The Joat

Red rose of Lancashire

The Jack-of-all-trades

On occasions, I've had the need to:

Every time I've wanted to do this, I've knocked together a temporary gizmo using an arduino nano and a breadboard full of hookup wires and odd components. And then afterwards I've dismantled it.

So I decided to build a more permanent gizmo with a display and a crude user interface that can do all of the above and maybe more.

This page is intended to provide the binary files (photos, circuit diagrams etc.) of the project. When I get a round tuit.

Display

Just about any old 2x16 LCD with a standard parallel interface would serve. I used an old LCD-compatible VFD that I had lying around. If you have an LCD with a serial interface you might have to bit-bang it because the AVR programmer uses the SPI.

Pushbuttons

Only two buttons are needed. They are multiplexed onto a single analogue input of the arduino with a resistor ladder. You could easily extend this to three or four buttons if needed. Or maybe more.

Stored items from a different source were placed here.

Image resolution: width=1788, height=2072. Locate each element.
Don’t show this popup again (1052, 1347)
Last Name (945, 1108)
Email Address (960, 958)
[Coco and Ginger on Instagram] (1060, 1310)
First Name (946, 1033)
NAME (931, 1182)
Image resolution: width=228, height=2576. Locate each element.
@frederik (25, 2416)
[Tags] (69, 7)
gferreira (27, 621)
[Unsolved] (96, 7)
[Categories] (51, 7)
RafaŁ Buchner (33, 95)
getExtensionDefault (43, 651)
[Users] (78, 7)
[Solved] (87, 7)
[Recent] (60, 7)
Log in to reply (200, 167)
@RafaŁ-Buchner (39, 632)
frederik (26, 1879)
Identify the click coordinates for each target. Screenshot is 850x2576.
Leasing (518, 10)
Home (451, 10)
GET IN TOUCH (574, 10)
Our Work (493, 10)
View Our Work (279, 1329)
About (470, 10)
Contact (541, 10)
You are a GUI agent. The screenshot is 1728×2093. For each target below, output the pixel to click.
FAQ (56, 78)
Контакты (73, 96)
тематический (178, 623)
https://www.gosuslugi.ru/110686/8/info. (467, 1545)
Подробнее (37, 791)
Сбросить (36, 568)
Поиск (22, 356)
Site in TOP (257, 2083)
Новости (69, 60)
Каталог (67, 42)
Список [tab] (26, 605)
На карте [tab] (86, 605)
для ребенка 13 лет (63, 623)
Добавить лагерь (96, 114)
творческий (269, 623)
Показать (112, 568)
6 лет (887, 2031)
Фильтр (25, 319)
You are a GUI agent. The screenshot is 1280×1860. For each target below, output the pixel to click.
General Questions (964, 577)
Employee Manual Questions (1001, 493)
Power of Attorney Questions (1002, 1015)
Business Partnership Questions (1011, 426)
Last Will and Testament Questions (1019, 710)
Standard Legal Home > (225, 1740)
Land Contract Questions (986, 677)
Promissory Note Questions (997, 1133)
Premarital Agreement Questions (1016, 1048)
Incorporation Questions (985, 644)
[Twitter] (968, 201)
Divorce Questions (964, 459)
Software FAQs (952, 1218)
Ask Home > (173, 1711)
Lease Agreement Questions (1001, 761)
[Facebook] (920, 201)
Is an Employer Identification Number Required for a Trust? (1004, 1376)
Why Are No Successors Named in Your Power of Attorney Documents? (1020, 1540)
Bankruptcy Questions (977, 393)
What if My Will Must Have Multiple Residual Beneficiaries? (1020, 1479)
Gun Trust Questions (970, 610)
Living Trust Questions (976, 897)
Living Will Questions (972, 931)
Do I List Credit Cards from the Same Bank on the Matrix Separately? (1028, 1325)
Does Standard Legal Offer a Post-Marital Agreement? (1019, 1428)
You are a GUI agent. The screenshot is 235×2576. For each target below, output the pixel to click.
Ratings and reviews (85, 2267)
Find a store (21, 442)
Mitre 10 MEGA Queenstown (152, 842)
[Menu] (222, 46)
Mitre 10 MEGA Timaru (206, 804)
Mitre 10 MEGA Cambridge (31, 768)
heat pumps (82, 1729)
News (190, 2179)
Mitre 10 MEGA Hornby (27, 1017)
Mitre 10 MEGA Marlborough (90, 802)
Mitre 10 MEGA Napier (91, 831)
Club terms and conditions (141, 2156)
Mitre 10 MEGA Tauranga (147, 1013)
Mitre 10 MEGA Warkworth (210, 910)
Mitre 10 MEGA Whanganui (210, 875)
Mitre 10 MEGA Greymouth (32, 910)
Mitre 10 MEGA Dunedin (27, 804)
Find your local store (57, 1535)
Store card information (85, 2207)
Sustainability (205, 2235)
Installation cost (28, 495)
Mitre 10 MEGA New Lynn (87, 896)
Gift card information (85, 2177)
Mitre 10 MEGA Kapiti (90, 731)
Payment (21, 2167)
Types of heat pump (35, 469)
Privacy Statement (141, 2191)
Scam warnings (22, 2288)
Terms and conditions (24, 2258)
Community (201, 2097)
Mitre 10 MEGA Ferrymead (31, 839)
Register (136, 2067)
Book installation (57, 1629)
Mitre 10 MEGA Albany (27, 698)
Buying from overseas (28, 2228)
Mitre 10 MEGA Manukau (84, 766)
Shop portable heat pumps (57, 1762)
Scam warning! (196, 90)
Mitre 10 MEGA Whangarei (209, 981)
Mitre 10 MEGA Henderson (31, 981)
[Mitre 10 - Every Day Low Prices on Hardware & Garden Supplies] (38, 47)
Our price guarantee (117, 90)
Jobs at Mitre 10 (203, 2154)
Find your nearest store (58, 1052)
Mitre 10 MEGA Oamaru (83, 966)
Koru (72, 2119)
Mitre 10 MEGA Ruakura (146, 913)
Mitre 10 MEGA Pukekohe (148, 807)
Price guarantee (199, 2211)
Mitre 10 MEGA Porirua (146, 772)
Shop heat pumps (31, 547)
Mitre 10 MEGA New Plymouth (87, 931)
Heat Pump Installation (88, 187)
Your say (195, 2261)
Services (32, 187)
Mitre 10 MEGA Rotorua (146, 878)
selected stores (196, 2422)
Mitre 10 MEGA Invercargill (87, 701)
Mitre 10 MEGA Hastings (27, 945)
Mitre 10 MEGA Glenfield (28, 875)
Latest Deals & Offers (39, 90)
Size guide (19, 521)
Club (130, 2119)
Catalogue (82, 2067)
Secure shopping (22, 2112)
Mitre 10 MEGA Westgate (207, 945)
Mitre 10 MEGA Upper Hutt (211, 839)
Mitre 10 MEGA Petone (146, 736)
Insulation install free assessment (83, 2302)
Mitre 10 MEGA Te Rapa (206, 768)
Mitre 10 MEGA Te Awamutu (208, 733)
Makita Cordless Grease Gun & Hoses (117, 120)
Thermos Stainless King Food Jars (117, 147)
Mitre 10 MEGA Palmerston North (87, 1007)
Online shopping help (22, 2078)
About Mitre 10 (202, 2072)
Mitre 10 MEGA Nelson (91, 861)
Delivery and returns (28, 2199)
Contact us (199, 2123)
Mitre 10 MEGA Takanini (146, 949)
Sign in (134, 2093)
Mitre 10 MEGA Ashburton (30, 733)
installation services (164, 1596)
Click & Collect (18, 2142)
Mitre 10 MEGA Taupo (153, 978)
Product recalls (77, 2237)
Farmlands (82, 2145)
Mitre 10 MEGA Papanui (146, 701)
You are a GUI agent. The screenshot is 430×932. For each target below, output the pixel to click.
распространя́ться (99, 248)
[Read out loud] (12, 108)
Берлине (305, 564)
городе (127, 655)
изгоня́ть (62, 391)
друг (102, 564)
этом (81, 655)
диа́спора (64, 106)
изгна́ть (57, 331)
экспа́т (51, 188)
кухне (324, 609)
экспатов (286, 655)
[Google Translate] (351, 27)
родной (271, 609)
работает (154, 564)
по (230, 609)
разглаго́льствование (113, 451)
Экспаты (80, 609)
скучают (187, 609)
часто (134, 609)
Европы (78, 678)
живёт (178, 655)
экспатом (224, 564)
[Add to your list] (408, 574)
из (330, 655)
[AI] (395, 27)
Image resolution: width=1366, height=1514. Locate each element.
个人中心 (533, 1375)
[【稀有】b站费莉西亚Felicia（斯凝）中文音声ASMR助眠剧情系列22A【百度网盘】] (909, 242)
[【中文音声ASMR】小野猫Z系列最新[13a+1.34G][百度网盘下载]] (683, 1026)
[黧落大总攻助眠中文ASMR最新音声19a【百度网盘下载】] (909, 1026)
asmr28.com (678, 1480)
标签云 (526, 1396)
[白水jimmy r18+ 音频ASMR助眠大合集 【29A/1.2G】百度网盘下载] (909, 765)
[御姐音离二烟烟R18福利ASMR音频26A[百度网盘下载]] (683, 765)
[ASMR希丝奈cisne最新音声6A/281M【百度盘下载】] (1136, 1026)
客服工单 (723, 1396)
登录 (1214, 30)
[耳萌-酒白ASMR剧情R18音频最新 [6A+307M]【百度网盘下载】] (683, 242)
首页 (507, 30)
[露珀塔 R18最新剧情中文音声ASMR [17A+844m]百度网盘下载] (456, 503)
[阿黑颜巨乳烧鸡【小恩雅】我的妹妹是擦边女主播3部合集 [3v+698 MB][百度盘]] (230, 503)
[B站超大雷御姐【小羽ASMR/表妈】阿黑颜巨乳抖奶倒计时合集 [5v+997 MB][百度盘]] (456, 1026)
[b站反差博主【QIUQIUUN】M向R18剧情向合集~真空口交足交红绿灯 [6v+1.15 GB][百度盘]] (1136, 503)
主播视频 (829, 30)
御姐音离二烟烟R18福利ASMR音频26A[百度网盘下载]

Schematic and matrix-board layout

Click image for a larger version.
Schematic for The Joat Board layout for the Joat

Photos

Coming "soon".

Source code

The source code and other technical information for the project is on Codeberg, GitLab and GitHub.

The round tuit dept.

I still need to add the switchable 12v supply to power the AVR for resetting the fuses and add another mode to the menu to do the deed. I'll build that feature when I get a round tuit. Or when I desperately need it, whichever happens first.

Use cases

Here are some of the jumpering schemes for programming AVR microcontrollers.

Programming an AtTiny85/45/25/13

Tested on AtTiny13 and AtTiny85.

Make the following connections:

Signal J.no. ZIF pin AtTiny pin
Vcc J1.6 40 8
Gnd J4.x 4 4
RST J1.5 1 1
SCK J1.8 39 7
MISO J1.9 38 6
MOSI J1.10 37 5

Insert the AtTiny so that pin 1 of the MCU is pin 1 of the ZIF socket.

avrdude options:

avrdude  -b 19200 -c avrisp -p t85 ...

... or -p t13, -p t45, -p t25 as appropriate.

Programming an AtTiny84/44/24

Tested on AtTiny44.

Make the following connections:

Signal J.no. ZIF pin AtTiny pin
Vcc J1.6 1 1
Gnd J4.x 40 14
RST J1.5 4 4
SCK J1.8 35 9
MISO J1.9 34 8
MOSI J1.10 7 7

Insert the AtTiny so that pin 1 of the MCU is pin 1 of the ZIF socket.

avrdude options:

avrdude  -b 19200 -c avrisp -p t44 ...

... or -p t84, -p t24 as appropriate.